Never put a puppy pad used for elimination in his crate. They are designed to encourage your pup to eliminate. And that's the exact opposite reason for the crate, it's to be used as a diversion from going potty in his den.
Never put your puppy in his crate for punishment.
Used properly, a dog crate can benefit both dogs and people. You can be comfortable knowing that when you leave your pup alone, he is not destroying or soiling your home. He can travel safely in his crate too.
When you come back after leaving your pup in his crate, don’t immediately go to the crate and make a big fuss over your pup! It will encourage him to make a big fuss every time he thinks you’ve come back too. Instead, when you come back do something else for half a minute or so and then calmly go to his crate and take him out, telling him what a good boy he is. Always take your pup outside to eliminate as soon as you take him out of his crate.
If you need to leave your young pup alone for more than a couple of hours at a time you can gate off an area for him with his opened crate, newspaper or a puppy elimination pad and food and water if you won’t be home at a scheduled feeding. Although a Brittany can learn to climb these so get a tall one. The best way is with a kennel opened up and secured against the wall leading to a doggy door. Allows pup to come inside for cool or warm shelter but still allows them to go outside to eliminate and play.

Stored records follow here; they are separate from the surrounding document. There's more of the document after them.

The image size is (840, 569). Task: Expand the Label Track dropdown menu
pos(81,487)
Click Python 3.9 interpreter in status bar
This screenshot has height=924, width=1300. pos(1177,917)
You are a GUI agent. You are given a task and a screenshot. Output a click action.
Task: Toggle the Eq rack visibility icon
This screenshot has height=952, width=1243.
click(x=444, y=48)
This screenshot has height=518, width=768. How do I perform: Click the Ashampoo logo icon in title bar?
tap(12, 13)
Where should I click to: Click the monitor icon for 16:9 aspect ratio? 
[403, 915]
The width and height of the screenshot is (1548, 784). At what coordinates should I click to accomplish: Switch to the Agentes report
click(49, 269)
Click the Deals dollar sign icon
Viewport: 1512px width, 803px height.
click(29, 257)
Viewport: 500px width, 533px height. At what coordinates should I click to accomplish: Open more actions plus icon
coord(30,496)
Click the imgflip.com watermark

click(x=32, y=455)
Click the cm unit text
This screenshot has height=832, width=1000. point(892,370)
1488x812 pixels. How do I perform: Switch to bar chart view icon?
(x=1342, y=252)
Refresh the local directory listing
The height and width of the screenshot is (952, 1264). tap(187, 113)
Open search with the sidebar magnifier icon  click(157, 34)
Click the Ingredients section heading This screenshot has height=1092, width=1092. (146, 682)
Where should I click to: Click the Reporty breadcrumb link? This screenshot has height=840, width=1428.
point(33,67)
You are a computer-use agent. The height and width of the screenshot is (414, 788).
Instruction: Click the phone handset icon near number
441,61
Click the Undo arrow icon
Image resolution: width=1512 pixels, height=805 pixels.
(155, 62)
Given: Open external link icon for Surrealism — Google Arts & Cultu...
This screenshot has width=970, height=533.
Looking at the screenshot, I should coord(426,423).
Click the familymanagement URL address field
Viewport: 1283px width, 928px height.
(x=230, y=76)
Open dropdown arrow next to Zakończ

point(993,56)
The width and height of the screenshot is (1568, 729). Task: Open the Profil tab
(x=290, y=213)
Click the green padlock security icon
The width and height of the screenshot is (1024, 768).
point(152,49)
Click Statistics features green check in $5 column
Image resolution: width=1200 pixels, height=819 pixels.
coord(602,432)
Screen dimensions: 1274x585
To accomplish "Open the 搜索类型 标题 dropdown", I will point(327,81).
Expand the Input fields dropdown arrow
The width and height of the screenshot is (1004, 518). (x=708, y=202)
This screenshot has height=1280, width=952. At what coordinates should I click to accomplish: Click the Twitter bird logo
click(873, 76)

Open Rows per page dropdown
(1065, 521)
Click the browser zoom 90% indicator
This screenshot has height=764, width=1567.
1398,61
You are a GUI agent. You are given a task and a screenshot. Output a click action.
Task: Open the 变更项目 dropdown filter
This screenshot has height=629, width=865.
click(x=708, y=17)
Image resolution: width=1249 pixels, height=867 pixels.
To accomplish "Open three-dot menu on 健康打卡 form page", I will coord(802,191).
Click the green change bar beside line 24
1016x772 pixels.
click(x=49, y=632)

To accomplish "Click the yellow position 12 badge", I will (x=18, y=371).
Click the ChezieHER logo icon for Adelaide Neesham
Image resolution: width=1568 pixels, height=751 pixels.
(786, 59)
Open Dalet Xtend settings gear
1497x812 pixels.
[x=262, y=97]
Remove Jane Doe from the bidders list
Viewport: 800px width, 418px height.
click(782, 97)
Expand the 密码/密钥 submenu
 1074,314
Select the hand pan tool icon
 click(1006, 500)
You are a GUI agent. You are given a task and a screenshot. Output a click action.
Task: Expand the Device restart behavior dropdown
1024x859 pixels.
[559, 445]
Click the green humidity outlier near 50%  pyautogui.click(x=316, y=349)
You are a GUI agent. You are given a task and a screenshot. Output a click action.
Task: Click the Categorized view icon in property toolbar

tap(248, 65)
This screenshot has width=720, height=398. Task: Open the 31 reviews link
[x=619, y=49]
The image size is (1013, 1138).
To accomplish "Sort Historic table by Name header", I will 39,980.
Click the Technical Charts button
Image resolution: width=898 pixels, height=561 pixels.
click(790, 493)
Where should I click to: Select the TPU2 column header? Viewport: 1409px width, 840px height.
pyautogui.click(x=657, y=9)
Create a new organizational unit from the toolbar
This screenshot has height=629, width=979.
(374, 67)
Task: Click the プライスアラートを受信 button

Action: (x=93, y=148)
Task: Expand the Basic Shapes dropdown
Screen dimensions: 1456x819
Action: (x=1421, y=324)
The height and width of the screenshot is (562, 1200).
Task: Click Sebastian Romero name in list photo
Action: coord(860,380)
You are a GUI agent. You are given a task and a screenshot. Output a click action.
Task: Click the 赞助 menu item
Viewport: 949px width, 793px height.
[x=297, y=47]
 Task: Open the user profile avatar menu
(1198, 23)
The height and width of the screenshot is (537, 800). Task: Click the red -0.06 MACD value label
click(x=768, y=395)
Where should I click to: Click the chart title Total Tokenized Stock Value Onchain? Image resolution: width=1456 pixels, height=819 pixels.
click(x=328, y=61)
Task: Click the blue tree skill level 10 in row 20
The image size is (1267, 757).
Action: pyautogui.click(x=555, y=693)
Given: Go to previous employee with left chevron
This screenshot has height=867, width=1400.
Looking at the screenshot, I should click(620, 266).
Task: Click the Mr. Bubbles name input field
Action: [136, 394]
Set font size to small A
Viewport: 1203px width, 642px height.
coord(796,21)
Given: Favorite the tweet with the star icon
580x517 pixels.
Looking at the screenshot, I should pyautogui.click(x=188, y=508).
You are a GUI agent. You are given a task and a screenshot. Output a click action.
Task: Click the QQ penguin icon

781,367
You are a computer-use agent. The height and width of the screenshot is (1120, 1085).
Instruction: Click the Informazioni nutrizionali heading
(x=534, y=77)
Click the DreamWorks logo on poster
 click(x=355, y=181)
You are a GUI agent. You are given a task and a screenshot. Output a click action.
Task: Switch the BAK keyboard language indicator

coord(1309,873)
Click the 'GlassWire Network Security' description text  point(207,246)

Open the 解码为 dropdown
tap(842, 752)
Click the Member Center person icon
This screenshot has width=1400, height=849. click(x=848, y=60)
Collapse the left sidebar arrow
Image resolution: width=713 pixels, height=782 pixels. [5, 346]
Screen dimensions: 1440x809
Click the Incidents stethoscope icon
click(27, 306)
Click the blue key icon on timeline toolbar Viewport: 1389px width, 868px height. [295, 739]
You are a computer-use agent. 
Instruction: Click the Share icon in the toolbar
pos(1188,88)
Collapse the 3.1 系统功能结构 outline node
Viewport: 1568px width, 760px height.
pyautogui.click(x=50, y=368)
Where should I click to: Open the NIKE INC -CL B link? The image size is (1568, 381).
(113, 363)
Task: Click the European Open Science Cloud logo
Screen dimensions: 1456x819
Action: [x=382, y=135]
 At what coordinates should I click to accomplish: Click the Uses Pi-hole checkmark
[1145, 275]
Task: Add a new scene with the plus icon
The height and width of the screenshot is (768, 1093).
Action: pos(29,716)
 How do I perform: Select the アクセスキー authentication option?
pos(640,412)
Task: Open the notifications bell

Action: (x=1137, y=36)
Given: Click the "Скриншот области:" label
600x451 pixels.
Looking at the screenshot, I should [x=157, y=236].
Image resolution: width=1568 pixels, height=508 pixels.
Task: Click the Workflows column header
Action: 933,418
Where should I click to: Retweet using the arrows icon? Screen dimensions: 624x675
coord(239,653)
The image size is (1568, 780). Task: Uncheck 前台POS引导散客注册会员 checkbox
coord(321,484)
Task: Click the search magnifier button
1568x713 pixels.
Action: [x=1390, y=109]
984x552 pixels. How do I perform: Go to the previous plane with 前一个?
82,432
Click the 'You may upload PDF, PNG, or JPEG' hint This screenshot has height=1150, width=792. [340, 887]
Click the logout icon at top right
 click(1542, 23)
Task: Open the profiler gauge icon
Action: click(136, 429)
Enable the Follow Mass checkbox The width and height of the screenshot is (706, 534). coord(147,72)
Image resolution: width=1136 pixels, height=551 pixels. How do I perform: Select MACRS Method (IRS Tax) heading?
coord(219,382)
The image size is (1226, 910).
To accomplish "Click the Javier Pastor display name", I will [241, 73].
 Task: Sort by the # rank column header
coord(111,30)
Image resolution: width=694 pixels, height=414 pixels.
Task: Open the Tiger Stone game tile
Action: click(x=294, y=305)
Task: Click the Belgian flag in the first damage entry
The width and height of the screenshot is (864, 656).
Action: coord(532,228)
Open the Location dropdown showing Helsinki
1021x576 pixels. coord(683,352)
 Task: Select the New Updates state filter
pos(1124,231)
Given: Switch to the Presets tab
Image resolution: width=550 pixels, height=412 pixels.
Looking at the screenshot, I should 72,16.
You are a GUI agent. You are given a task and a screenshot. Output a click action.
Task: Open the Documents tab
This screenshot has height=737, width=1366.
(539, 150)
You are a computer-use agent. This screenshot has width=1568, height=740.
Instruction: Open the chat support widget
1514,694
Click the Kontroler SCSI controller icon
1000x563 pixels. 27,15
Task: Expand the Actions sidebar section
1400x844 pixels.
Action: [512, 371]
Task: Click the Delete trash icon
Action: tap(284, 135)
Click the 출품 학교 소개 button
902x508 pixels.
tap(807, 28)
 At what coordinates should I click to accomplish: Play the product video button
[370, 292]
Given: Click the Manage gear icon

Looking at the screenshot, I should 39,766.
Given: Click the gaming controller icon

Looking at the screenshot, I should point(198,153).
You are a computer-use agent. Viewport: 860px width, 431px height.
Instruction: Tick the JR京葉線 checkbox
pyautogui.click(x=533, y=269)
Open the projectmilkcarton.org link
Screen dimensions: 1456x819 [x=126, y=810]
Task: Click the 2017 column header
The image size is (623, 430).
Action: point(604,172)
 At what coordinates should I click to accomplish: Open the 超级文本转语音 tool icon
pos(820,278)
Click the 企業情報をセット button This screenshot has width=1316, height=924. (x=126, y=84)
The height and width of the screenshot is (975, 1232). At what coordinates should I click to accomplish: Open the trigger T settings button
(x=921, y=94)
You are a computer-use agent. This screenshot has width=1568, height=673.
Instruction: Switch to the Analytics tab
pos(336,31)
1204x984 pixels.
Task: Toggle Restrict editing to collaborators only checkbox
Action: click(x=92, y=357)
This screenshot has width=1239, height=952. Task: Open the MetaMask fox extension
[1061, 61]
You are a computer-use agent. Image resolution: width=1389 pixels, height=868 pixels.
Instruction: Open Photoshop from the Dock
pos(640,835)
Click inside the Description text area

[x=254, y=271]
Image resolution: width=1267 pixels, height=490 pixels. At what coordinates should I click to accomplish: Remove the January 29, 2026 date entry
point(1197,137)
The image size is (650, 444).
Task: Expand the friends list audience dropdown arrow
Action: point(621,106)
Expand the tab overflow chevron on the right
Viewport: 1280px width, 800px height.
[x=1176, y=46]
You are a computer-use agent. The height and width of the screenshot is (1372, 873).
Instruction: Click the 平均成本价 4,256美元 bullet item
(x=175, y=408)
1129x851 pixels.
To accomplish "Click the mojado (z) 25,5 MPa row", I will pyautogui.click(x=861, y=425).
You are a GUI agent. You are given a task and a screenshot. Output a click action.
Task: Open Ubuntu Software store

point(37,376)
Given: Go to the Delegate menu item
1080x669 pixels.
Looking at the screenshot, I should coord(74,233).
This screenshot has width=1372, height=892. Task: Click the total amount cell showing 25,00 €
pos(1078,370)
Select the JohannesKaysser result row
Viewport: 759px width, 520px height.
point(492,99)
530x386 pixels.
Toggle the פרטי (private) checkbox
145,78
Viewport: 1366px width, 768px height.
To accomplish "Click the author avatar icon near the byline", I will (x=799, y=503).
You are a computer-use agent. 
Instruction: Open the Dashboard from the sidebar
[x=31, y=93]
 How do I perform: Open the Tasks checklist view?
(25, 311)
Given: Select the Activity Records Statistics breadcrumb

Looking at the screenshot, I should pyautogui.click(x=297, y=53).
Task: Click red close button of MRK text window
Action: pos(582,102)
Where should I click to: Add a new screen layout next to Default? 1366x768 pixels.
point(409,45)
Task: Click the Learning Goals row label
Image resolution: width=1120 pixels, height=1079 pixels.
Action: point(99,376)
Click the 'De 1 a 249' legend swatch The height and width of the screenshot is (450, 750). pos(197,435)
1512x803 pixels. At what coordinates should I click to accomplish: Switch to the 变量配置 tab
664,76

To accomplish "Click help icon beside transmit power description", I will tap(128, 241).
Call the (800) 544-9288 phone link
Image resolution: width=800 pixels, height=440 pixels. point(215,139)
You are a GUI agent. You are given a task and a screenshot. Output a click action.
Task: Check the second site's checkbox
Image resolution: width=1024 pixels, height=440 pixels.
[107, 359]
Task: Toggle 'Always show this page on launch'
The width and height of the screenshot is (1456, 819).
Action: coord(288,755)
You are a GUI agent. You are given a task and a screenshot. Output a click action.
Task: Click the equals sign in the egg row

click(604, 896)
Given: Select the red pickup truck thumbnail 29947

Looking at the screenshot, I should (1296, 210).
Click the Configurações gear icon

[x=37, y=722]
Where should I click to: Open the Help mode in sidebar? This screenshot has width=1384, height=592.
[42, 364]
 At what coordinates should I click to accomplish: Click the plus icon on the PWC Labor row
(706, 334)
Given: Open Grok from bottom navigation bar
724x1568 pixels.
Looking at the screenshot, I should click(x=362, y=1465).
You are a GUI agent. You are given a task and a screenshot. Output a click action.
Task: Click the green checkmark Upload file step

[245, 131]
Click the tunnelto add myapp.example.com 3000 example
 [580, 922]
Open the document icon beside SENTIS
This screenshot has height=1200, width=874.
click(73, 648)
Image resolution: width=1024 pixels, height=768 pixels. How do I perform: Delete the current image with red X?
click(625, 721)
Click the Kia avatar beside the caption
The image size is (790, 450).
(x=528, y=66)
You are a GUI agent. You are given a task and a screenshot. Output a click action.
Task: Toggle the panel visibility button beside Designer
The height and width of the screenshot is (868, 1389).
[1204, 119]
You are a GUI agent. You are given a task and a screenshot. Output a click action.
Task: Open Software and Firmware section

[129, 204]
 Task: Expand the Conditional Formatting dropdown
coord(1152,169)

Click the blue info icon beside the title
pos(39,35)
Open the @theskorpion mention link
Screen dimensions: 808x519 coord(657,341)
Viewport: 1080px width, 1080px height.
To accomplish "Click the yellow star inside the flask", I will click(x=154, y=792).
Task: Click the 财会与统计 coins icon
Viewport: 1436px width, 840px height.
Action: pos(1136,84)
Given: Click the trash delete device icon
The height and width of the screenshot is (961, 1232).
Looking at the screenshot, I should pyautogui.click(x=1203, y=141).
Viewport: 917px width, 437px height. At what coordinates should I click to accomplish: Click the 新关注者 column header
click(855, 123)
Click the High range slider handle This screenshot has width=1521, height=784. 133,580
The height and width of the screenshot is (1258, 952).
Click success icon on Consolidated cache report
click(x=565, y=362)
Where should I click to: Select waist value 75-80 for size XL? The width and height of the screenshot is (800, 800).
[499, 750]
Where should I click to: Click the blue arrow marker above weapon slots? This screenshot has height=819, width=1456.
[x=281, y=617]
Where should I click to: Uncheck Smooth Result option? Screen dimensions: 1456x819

The “time-out” is a useful tool for eliminating many unwanted behaviors in dogs. Repeatedly interrupting an unwanted behavior and immediately giving your dog some time alone can rapidly decrease the frequency of that behavior. Time-outs are especially effective in discouraging the following common problems:
- Harassment of another pet (chasing the cat, playing too roughly with another dog, etc.)
- Attention-seeking behaviors, like barking, pawing, whining or mouthing
- Jumping up, mouthing and rowdy behavior when greeting visitors
- Mouthing clothes, hands or feet during play
- Begging during mealtimes
It may take some time and effort, but if you consistently deliver time-outs when your dog does something you don’t like, he’ll soon decide that the activity isn’t much fun after all!
How Do I Use Time-Outs?
Here’s an example of how to use time-outs to teach your dog to stop putting his paws on the table while you’re eating.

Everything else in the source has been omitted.